Künstler | Deutschland

FRANK THIEL

Aktionen im Projekt

Frank Thiel folgt den Spuren des amerikanischen Landschaftsmalers Frederic Edwin Church, der schon 1864 den Vulkan Chimborazo gemalt hatte, freilich topografisch nicht ganz wahrheitsgetreu. Vielmehr fügte Church alle Landschaftsformen Ecuadors – Hochebenen, Urwald, Gebirge- in ein einziges Bild. Thiel nähert sich dem Thron Südamerikas, den schon Simón Bolívar und Alexander von Humboldt bestiegen hatten, bis auf wenige Kilometer und arbeitet die ganze imponierende Pracht des Bergs heraus, der bei ihm wie eine Aussichtsplattform wirkt, von der der Blick ungehindert über den gesamten Erdteil streift. Der Berg als Symbol für Unangreifbarkeit und als Hochsitz der Erhabenheit.

Kurzbiographie

Frank ThielFrank Thiel (Kleinmachnow, 1966).
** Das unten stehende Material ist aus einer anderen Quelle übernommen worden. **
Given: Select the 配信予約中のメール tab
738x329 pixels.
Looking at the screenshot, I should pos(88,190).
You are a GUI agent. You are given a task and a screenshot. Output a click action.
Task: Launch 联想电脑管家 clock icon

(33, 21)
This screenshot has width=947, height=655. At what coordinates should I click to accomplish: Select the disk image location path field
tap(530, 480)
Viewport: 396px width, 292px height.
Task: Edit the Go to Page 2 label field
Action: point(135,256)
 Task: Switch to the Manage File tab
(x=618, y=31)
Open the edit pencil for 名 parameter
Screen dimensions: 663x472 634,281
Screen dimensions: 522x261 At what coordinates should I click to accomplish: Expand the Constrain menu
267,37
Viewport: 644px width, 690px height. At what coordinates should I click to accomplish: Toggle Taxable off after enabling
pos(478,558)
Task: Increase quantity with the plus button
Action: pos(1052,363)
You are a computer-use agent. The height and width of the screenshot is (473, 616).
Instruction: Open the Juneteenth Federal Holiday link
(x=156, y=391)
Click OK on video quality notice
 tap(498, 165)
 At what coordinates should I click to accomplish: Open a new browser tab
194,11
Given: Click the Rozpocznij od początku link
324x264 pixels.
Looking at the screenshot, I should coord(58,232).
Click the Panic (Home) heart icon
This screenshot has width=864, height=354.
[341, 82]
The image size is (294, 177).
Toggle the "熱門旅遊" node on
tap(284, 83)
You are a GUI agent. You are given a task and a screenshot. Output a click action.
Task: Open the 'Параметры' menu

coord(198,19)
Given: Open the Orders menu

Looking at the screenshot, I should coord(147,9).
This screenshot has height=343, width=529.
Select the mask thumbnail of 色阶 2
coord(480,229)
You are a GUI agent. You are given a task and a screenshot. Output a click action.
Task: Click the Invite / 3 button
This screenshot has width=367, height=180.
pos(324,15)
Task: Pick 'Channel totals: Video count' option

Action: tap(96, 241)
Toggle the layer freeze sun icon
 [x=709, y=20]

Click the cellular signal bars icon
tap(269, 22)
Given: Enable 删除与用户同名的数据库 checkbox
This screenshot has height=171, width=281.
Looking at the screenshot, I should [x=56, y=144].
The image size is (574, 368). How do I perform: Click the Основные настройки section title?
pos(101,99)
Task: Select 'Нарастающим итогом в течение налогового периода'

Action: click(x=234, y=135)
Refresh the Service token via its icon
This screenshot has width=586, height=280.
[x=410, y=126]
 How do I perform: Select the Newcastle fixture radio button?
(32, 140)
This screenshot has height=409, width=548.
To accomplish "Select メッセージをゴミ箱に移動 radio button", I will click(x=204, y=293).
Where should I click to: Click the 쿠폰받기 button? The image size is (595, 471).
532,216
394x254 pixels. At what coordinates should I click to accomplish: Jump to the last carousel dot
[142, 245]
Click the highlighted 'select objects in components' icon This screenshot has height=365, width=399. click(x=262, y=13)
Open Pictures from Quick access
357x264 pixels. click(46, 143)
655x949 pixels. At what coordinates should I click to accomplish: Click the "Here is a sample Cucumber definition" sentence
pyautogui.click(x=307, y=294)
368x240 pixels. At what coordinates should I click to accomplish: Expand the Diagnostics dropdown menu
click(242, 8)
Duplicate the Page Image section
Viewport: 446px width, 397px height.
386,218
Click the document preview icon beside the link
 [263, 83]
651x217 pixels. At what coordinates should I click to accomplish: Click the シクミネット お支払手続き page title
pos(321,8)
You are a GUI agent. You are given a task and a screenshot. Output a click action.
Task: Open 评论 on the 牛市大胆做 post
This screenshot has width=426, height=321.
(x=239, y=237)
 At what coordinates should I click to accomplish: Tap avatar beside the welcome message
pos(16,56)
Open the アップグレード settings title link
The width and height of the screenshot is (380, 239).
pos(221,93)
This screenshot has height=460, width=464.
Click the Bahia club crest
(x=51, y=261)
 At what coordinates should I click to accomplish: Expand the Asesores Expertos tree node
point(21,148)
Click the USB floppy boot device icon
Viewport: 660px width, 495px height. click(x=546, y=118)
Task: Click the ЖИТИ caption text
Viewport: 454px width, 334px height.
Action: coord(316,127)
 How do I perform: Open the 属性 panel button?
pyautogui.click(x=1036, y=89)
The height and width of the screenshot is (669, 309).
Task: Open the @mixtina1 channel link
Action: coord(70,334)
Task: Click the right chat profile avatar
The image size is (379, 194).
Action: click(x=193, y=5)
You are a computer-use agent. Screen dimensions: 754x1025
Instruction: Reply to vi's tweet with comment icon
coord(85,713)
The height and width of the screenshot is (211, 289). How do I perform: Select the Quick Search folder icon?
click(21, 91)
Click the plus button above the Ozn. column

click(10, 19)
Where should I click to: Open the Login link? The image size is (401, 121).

Er zog aus Ostdeutschland nach Westberlin im Jahr 1985 und machte eine Ausbildung als Fotograf von 1987-1989. Seit über zehn Jahren fotografiert Thiel seine Heimatstadt Berlin, die „unter einer Überdosis Geschichte leidet“, so der Künstler, dessen Lieblingsthema die ständige Transformation und der Aufbau der deutschen Hauptstadt ist. Seine Arbeit beschreibt Thiel als eine Art Architektur des Übergangs; dabei interessiert ihn die Herausbildung eines neuen politischen Raums innerhalb urbaner Strukturen. Ruinen sind seine bevorzugten Sujets, enthalten sie doch die Essenz der wechselvollen Geschichte Berlins. In seinen jüngsten Arbeiten sucht er die Nähe zur Malerei, indem er stark abstrahierende Elemente einsetzt. Frank Thiel nahm an den Biennalen von Venedig und São Paulo teil und hat in wichtigen Museen Europas und Nordamerikas ausgestellt, darunter das Centro Galego de Arte Contemporánea in Santiago de Compostela, das Centro de Arte Reina Sofía in Madrid, die National Gallery of Canada in Ottawa, das Fotomuseum Winterthur in der Schweiz und das Moderna Museet in Stockholm.